(Saved entries)
--- START ---
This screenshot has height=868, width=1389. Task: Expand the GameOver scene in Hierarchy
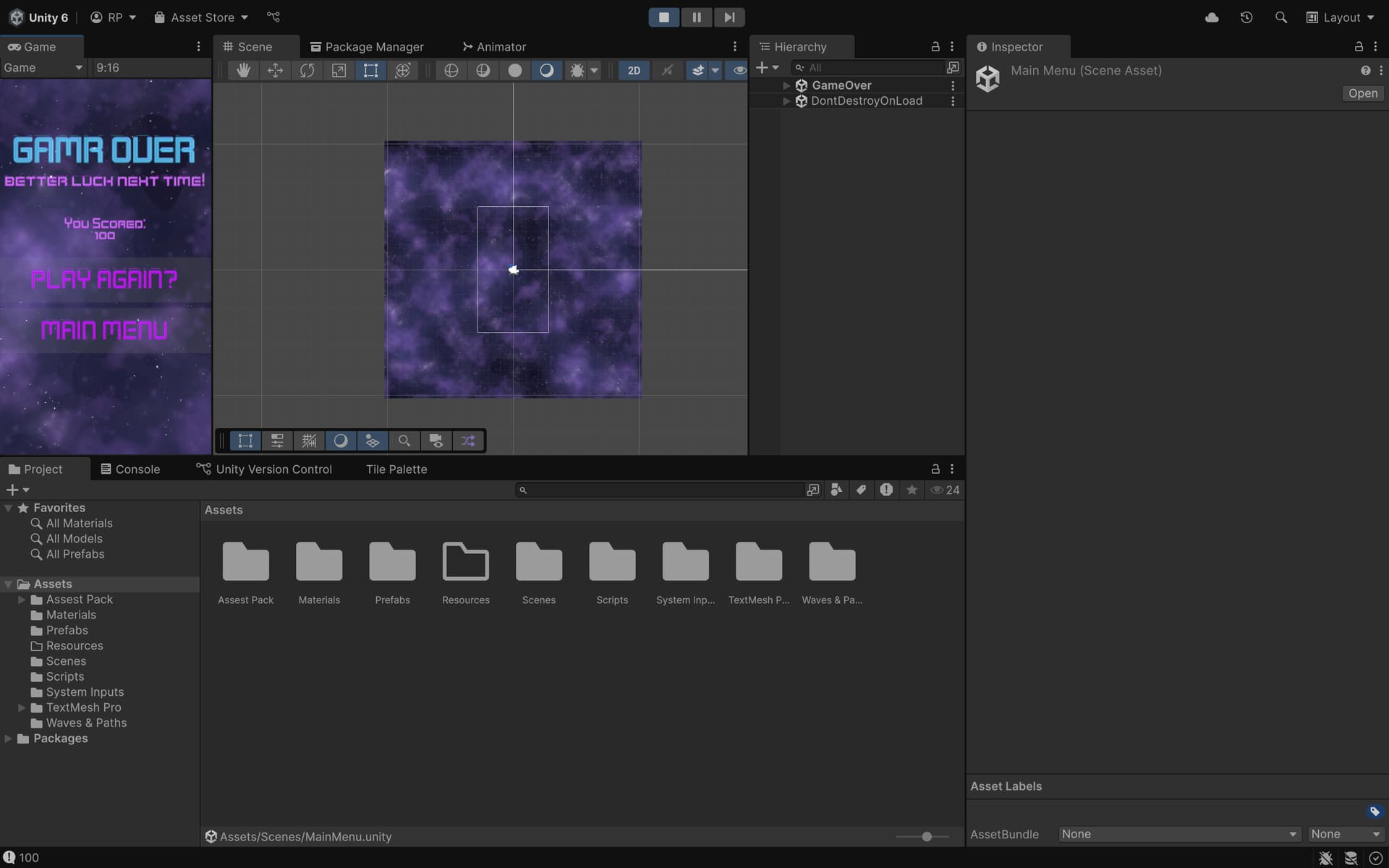pyautogui.click(x=786, y=85)
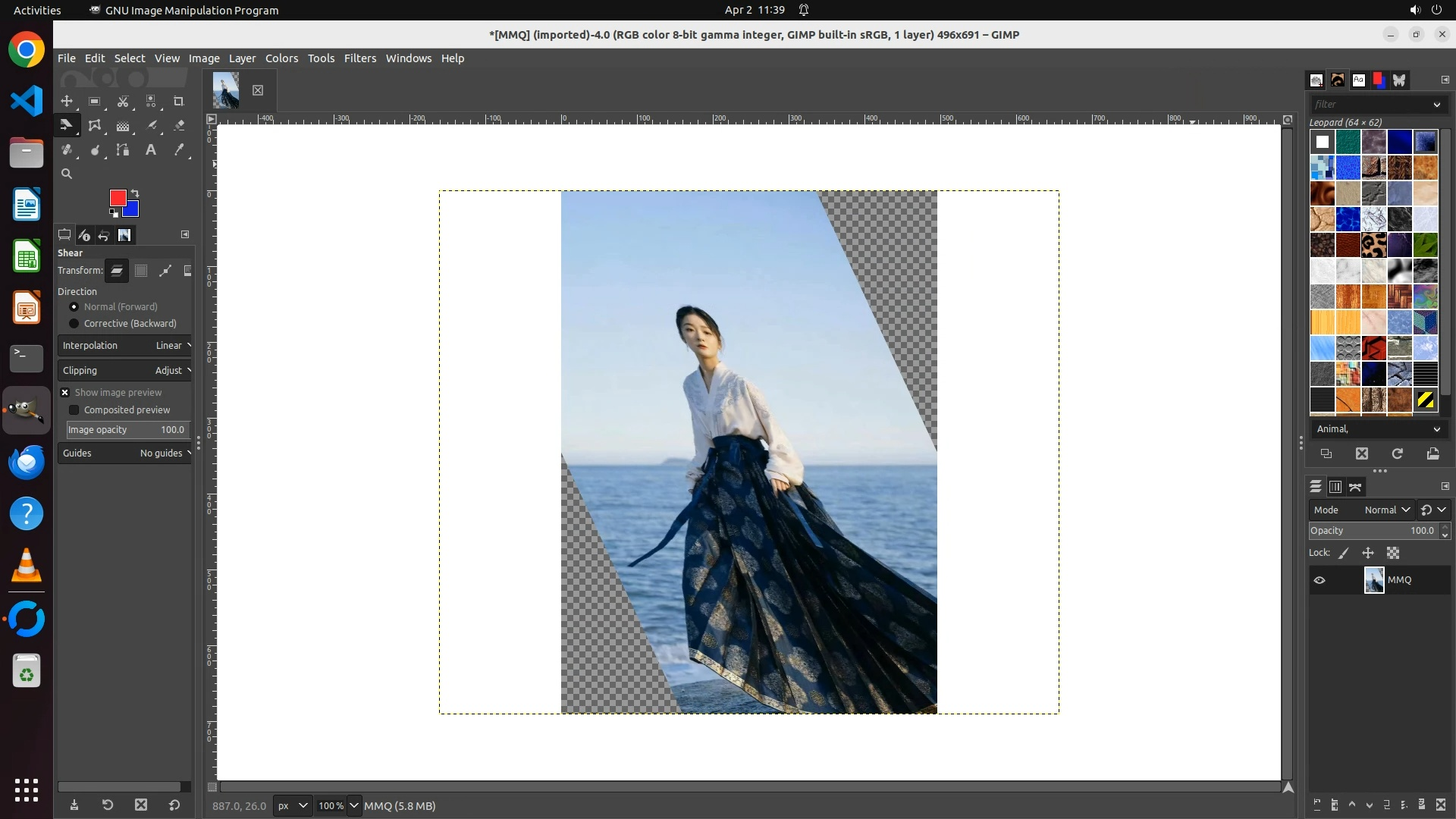
Task: Enable Composited preview checkbox
Action: pos(74,410)
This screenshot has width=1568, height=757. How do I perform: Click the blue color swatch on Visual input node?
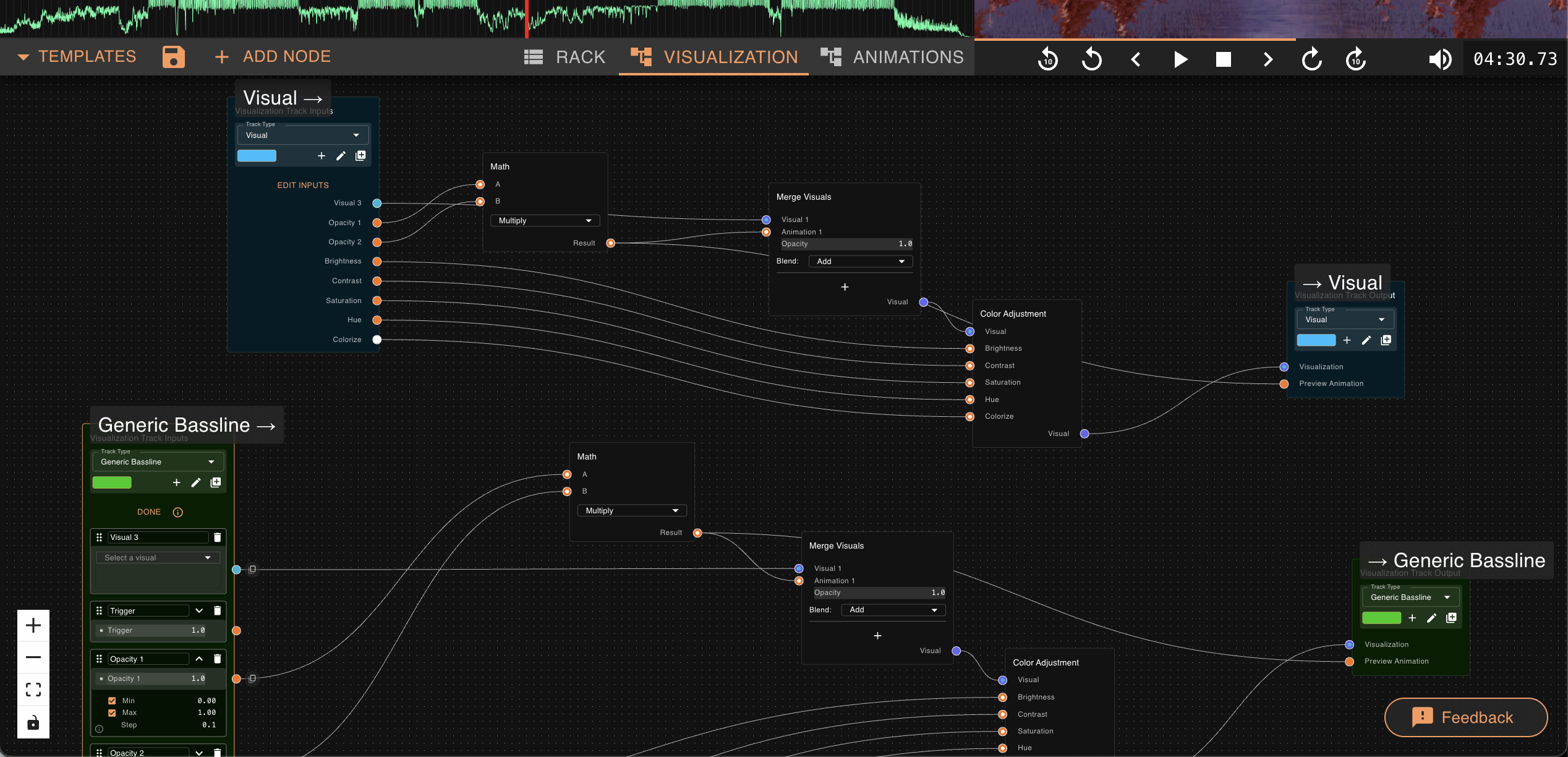click(x=256, y=156)
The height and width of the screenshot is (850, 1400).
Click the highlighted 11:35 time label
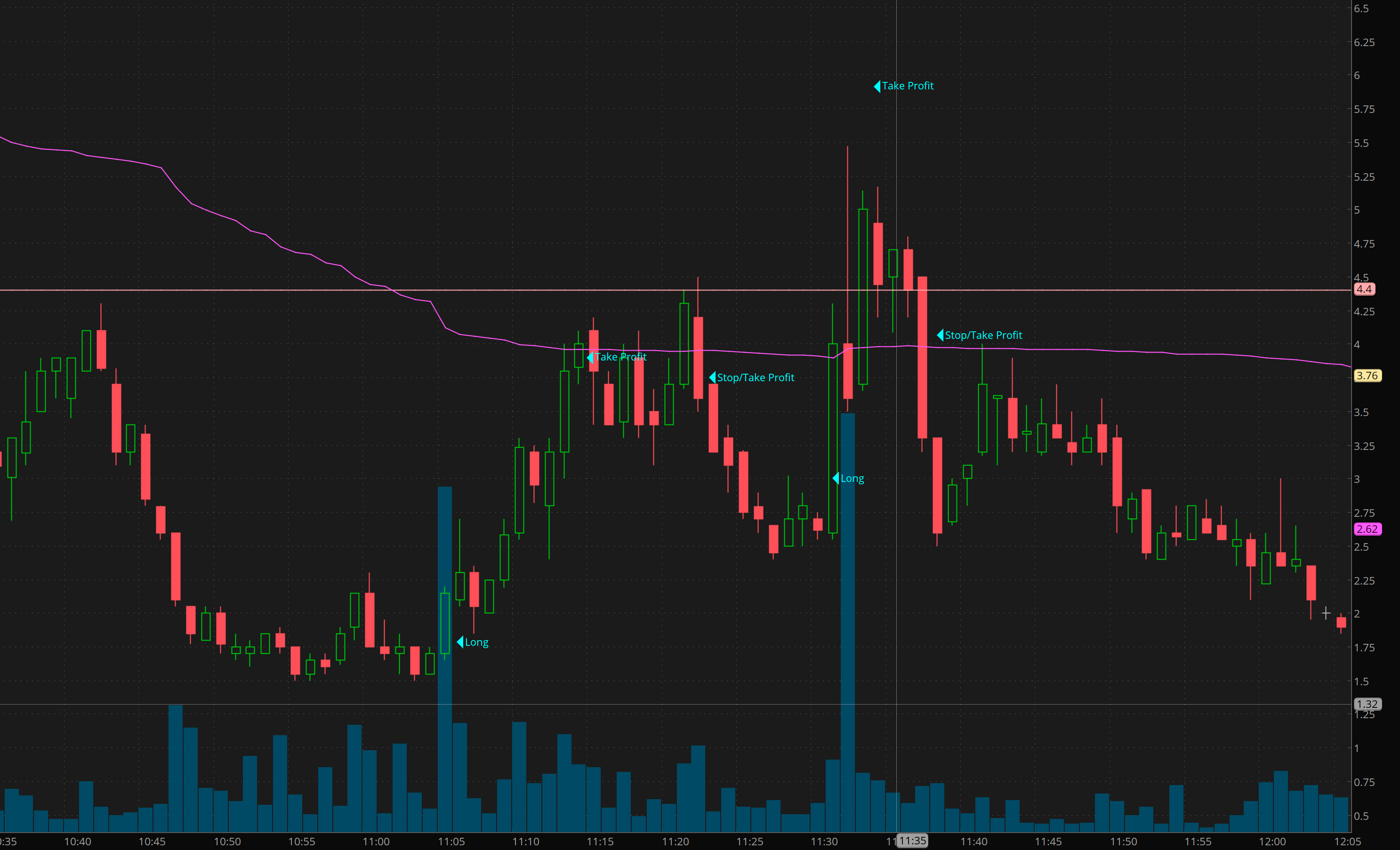pyautogui.click(x=912, y=841)
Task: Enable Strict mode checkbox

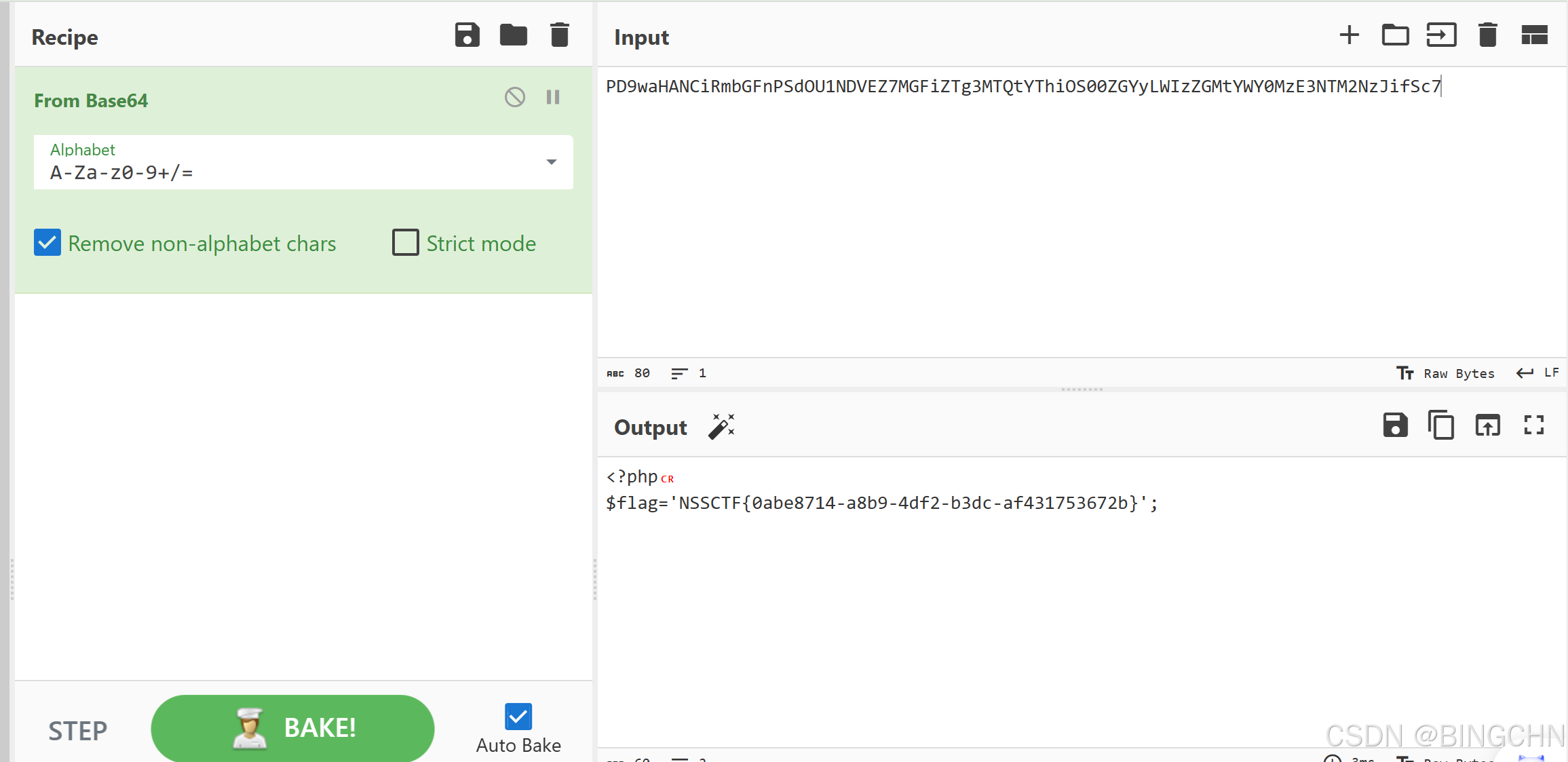Action: [406, 243]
--- END ---
- _Aim of the task_: Leave out the pictures and retype every line above exactly.

- _Answer section_:
This screenshot has height=868, width=1389. Task: Expand the GameOver scene in Hierarchy
pyautogui.click(x=786, y=85)
Task: Enable Composited preview checkbox
Action: pos(74,410)
This screenshot has width=1568, height=757. How do I perform: Click the blue color swatch on Visual input node?
click(x=256, y=156)
The height and width of the screenshot is (850, 1400).
Click the highlighted 11:35 time label
pyautogui.click(x=912, y=841)
Task: Enable Strict mode checkbox

Action: [406, 243]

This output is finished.